◆ **WHAT THE TASK REQUIRES**:
Repeat exactly, and only, the lines from the one containing "Task: Go to the next illustration arrow" through the last line of the data below.
━━━━━━━━━━━━━━━━━━━━
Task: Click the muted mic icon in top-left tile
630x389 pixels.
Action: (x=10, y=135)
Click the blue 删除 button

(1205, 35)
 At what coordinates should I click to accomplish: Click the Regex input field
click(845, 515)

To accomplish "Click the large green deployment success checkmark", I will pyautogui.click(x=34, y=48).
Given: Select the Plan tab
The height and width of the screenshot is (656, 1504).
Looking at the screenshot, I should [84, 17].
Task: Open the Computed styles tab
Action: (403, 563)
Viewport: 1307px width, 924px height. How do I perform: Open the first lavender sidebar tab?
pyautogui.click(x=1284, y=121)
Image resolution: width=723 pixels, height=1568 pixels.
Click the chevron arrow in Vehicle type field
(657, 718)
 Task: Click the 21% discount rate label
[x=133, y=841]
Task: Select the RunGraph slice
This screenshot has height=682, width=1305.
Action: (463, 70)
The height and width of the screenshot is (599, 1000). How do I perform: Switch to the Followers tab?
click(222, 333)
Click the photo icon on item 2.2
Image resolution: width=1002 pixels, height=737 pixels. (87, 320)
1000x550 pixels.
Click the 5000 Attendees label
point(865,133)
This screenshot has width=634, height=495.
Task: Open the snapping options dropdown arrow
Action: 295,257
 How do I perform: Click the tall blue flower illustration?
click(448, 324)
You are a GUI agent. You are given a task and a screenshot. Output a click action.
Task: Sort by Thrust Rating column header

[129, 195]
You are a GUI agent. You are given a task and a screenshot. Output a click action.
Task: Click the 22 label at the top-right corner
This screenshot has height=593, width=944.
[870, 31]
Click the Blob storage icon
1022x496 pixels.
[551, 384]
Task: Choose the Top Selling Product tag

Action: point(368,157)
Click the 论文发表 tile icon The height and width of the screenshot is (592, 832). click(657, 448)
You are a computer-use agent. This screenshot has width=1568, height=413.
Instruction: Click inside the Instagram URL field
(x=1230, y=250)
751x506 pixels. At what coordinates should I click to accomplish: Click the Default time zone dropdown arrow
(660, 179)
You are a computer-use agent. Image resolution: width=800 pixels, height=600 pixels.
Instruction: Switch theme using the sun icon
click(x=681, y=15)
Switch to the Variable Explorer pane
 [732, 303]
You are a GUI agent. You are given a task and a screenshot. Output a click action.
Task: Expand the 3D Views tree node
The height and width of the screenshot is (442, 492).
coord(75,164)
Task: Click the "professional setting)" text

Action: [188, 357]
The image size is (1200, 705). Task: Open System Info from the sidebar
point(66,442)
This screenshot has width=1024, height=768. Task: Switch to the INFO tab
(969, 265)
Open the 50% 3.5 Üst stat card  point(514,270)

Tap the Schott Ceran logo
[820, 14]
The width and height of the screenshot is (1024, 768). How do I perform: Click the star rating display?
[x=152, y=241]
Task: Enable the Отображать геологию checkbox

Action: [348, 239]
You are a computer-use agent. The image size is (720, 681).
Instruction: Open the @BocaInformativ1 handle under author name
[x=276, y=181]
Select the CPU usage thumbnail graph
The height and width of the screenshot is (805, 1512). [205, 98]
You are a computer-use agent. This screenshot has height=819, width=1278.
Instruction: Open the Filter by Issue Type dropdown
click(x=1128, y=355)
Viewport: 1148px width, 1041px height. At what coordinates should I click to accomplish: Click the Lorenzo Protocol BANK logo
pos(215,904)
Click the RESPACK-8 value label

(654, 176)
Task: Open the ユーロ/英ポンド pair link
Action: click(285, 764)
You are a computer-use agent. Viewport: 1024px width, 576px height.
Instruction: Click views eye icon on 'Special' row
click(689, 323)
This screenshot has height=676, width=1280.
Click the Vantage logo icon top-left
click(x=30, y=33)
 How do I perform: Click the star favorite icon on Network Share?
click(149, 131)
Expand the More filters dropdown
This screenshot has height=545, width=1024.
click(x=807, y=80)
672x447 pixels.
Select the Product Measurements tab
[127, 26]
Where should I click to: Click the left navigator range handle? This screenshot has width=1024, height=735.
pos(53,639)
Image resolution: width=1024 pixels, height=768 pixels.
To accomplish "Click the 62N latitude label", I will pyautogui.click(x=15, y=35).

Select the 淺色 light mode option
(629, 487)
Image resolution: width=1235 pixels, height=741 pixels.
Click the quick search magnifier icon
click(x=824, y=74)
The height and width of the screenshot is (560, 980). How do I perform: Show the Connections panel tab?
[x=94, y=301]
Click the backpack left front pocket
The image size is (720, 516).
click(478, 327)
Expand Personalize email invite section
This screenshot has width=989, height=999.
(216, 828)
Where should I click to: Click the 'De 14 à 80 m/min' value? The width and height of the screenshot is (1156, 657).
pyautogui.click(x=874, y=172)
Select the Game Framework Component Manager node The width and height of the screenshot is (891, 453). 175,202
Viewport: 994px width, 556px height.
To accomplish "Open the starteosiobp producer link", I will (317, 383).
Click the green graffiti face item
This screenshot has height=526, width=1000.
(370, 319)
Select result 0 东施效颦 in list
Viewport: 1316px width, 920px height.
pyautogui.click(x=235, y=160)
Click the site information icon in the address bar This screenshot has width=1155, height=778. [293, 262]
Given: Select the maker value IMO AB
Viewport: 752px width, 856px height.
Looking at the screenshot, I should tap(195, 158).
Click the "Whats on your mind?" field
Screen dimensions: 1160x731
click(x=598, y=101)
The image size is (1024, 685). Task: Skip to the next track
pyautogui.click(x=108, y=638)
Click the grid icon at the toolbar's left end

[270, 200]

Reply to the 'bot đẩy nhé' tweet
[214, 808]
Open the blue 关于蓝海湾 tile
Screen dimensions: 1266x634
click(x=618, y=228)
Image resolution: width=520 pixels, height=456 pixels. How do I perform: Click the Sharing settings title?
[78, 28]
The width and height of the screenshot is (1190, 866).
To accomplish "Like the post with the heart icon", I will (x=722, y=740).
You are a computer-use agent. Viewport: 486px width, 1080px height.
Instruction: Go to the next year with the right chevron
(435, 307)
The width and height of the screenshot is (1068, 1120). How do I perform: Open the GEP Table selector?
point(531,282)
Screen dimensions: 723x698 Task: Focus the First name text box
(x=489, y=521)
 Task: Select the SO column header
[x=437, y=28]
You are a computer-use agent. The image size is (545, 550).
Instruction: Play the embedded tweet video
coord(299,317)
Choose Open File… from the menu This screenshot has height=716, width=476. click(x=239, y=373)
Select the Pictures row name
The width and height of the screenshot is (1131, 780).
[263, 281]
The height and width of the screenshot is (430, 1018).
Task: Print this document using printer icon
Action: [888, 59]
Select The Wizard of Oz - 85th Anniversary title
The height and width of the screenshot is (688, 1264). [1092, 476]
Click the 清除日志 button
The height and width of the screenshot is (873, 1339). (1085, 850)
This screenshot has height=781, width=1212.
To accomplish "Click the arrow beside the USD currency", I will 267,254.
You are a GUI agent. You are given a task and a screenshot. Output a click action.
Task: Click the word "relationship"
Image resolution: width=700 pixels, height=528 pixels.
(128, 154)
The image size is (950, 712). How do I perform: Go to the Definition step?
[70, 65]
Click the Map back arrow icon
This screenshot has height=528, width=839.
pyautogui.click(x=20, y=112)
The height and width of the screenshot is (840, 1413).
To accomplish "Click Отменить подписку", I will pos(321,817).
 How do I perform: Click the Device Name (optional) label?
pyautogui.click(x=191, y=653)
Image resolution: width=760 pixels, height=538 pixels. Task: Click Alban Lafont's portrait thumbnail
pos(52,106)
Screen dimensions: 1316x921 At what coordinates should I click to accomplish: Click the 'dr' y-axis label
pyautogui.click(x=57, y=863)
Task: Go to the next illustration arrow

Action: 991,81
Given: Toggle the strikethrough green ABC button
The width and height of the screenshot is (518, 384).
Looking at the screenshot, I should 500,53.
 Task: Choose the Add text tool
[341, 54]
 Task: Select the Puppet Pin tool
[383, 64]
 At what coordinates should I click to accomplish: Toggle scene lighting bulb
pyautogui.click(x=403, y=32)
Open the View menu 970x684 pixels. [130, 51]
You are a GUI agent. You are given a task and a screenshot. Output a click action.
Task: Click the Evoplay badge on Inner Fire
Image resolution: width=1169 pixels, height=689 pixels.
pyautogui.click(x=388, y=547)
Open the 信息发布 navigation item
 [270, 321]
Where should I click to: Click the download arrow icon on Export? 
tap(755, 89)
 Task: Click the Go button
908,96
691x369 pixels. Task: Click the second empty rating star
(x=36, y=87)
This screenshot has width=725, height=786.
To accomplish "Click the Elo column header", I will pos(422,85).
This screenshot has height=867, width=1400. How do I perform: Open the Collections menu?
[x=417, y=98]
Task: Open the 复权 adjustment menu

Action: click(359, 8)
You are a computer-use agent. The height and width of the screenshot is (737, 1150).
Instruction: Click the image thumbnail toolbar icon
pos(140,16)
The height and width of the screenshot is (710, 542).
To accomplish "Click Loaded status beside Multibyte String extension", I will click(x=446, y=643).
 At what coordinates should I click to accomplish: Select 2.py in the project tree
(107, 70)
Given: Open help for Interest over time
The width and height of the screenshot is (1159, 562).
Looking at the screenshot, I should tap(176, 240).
━━━━━━━━━━━━━━━━━━━━
◆ **ANSWER TO THE PROBLEM**:
Task: Go to the next illustration arrow

Action: 991,81
Given: Toggle the strikethrough green ABC button
The width and height of the screenshot is (518, 384).
Looking at the screenshot, I should 500,53.
 Task: Choose the Add text tool
[341, 54]
 Task: Select the Puppet Pin tool
[383, 64]
 At what coordinates should I click to accomplish: Toggle scene lighting bulb
pyautogui.click(x=403, y=32)
Open the View menu 970x684 pixels. [130, 51]
You are a GUI agent. You are given a task and a screenshot. Output a click action.
Task: Click the Evoplay badge on Inner Fire
Image resolution: width=1169 pixels, height=689 pixels.
pyautogui.click(x=388, y=547)
Open the 信息发布 navigation item
 [270, 321]
Where should I click to: Click the download arrow icon on Export? 
tap(755, 89)
 Task: Click the Go button
908,96
691x369 pixels. Task: Click the second empty rating star
(x=36, y=87)
This screenshot has width=725, height=786.
To accomplish "Click the Elo column header", I will pos(422,85).
This screenshot has height=867, width=1400. How do I perform: Open the Collections menu?
[x=417, y=98]
Task: Open the 复权 adjustment menu

Action: click(359, 8)
You are a computer-use agent. The height and width of the screenshot is (737, 1150).
Instruction: Click the image thumbnail toolbar icon
pos(140,16)
The height and width of the screenshot is (710, 542).
To accomplish "Click Loaded status beside Multibyte String extension", I will click(x=446, y=643).
 At what coordinates should I click to accomplish: Select 2.py in the project tree
(107, 70)
Given: Open help for Interest over time
The width and height of the screenshot is (1159, 562).
Looking at the screenshot, I should tap(176, 240).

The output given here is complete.